--- Work instructions ---
Set out the lines from the one containing "The height and width of the screenshot is (397, 556)." through the last line of the items, inclusive, as a Markdown table with columns Row and Line. Give one row per line and skip any blank lines.

(Text and item location entries)

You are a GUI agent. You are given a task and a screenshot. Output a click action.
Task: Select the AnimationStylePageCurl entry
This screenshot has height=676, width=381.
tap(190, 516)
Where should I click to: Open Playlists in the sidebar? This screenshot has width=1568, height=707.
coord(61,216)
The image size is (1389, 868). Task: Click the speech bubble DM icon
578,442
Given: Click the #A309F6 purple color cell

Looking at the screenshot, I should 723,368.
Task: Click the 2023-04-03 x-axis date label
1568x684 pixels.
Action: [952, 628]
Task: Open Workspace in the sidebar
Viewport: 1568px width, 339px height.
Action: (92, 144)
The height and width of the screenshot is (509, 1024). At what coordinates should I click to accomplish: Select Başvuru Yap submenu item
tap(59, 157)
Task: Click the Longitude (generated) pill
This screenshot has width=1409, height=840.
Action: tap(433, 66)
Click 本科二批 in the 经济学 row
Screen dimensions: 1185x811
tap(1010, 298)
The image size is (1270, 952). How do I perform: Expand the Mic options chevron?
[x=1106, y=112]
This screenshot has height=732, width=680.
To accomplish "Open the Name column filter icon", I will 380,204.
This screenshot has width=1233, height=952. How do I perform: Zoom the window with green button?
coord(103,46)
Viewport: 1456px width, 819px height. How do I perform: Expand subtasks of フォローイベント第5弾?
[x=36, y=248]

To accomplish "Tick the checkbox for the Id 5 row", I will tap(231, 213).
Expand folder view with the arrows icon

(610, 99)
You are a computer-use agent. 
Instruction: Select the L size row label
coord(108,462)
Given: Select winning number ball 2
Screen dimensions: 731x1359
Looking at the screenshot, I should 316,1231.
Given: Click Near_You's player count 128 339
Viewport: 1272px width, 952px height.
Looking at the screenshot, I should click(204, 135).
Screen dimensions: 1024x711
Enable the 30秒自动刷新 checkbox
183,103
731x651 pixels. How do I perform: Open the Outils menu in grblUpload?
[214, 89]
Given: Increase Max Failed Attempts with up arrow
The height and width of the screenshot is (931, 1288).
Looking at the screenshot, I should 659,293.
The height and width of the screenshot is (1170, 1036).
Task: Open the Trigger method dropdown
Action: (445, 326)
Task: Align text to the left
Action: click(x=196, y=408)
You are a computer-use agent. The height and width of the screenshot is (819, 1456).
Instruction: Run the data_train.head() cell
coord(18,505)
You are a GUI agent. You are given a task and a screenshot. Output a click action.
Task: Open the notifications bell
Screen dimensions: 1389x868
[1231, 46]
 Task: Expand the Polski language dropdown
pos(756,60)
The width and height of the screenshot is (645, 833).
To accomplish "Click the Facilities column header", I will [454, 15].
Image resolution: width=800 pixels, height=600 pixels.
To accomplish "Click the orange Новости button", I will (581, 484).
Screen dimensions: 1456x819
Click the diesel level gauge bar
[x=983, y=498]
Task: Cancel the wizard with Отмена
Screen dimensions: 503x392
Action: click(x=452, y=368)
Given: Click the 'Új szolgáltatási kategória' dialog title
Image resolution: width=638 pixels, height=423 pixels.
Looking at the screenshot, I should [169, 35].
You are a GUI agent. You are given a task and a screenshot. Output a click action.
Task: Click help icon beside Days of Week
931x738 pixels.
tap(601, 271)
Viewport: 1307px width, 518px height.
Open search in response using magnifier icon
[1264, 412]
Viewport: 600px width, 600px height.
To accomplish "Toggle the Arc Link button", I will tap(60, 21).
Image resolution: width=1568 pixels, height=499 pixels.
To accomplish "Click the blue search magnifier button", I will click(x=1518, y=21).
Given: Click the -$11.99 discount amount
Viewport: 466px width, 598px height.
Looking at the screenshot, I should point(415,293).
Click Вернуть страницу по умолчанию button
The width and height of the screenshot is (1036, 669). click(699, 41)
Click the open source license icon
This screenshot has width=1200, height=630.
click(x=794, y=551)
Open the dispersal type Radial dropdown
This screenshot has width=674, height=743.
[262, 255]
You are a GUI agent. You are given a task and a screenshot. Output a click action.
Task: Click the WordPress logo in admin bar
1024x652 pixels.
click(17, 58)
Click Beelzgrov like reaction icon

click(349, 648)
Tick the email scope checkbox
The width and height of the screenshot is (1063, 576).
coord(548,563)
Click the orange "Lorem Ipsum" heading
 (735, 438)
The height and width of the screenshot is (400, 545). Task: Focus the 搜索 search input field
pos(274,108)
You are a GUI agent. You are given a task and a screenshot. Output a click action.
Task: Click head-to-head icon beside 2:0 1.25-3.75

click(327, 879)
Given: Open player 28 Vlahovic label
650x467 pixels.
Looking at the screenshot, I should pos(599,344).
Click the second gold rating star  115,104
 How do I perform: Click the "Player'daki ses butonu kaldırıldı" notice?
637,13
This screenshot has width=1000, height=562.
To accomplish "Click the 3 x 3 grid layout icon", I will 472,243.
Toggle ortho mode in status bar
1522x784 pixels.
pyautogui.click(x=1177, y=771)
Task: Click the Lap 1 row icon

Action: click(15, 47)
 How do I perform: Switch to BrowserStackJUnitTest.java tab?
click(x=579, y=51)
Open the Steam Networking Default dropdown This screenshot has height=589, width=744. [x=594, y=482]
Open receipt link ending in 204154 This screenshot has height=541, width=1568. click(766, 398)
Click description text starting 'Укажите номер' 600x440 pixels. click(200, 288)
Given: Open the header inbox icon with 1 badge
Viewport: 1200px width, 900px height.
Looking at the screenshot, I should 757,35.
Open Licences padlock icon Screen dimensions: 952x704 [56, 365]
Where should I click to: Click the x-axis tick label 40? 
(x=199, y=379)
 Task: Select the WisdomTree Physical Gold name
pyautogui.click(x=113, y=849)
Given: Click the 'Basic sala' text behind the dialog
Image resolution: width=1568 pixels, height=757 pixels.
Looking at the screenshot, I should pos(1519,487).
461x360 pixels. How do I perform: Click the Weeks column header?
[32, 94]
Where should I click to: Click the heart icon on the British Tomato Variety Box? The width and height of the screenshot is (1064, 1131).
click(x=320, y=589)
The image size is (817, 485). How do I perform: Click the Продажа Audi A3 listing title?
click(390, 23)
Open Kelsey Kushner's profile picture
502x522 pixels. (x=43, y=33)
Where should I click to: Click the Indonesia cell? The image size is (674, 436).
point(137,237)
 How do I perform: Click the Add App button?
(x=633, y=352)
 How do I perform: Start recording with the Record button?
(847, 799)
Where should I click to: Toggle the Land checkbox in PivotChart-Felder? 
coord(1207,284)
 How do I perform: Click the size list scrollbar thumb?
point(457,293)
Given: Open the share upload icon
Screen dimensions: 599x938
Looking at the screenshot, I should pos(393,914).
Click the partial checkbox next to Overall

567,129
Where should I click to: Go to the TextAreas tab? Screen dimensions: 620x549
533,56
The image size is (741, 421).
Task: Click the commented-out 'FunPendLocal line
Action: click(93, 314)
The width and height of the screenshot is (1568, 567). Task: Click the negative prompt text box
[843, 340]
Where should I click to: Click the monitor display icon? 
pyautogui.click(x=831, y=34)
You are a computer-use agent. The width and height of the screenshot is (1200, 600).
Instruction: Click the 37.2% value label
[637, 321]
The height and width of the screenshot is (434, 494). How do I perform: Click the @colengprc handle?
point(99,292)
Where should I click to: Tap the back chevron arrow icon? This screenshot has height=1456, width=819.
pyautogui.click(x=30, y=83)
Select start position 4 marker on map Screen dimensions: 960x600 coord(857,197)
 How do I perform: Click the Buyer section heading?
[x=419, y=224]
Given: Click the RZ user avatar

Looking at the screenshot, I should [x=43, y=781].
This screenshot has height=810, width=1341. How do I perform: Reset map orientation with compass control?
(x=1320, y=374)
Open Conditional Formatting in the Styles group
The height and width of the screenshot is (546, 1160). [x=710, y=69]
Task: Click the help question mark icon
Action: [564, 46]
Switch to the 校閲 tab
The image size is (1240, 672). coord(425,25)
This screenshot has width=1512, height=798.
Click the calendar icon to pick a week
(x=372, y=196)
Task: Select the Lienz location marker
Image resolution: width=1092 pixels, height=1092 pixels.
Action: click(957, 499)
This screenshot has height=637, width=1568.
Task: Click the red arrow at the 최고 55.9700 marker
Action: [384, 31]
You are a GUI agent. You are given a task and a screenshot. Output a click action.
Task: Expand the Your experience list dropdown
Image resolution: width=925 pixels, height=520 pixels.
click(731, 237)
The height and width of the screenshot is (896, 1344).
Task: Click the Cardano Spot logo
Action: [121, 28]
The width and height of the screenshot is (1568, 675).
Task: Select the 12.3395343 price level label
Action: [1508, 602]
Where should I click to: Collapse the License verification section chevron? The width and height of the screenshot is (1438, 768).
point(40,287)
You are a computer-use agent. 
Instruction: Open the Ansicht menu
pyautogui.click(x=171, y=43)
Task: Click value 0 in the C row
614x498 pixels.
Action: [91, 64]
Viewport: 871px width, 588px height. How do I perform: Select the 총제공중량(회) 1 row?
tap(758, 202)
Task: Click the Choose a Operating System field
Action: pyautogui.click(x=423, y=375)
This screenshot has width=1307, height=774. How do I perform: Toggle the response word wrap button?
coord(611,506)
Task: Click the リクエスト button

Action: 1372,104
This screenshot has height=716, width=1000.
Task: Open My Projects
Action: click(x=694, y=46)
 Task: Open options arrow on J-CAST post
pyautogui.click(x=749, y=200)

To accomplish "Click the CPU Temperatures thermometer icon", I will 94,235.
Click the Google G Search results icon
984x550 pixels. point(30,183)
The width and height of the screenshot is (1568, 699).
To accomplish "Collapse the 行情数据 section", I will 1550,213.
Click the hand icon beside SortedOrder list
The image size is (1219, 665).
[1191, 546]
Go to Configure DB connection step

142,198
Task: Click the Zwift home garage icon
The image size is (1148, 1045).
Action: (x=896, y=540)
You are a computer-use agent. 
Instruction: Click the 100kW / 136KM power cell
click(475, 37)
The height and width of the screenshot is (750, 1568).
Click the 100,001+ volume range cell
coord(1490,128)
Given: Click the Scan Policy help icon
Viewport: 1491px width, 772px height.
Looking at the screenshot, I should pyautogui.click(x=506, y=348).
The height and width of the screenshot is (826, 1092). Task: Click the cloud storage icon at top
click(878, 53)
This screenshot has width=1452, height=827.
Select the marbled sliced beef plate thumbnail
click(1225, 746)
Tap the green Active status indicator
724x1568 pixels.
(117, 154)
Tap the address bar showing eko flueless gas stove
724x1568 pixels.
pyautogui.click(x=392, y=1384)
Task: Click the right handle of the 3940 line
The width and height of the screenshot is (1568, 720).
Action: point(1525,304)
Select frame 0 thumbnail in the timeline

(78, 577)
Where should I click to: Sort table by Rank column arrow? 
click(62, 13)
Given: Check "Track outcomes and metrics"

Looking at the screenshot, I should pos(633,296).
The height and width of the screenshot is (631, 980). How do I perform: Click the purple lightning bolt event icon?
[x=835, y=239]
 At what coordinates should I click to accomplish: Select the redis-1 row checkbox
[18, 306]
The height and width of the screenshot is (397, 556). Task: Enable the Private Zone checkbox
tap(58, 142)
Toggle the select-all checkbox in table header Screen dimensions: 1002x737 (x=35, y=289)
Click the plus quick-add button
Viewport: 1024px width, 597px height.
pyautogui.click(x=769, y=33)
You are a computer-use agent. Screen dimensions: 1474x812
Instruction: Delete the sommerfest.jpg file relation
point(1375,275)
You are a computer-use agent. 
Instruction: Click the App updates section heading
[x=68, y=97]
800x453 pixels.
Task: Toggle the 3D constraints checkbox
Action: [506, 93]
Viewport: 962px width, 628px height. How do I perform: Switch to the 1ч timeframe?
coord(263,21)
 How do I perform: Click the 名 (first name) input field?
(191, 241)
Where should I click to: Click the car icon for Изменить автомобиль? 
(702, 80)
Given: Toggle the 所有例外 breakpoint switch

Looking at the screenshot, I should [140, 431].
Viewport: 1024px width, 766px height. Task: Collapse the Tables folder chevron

--- Solution to the exercise ---
| Row | Line |
|---|---|
| 1 | The height and width of the screenshot is (397, 556). Task: Enable the Private Zone checkbox |
| 2 | tap(58, 142) |
| 3 | Toggle the select-all checkbox in table header Screen dimensions: 1002x737 (x=35, y=289) |
| 4 | Click the plus quick-add button |
| 5 | Viewport: 1024px width, 597px height. |
| 6 | pyautogui.click(x=769, y=33) |
| 7 | You are a computer-use agent. Screen dimensions: 1474x812 |
| 8 | Instruction: Delete the sommerfest.jpg file relation |
| 9 | point(1375,275) |
| 10 | You are a computer-use agent.  |
| 11 | Instruction: Click the App updates section heading |
| 12 | [x=68, y=97] |
| 13 | 800x453 pixels. |
| 14 | Task: Toggle the 3D constraints checkbox |
| 15 | Action: [506, 93] |
| 16 | Viewport: 962px width, 628px height. How do I perform: Switch to the 1ч timeframe? |
| 17 | coord(263,21) |
| 18 |  How do I perform: Click the 名 (first name) input field? |
| 19 | (191, 241) |
| 20 | Where should I click to: Click the car icon for Изменить автомобиль?  |
| 21 | (702, 80) |
| 22 | Given: Toggle the 所有例外 breakpoint switch |
| 23 | Looking at the screenshot, I should [140, 431]. |
| 24 | Viewport: 1024px width, 766px height. Task: Collapse the Tables folder chevron |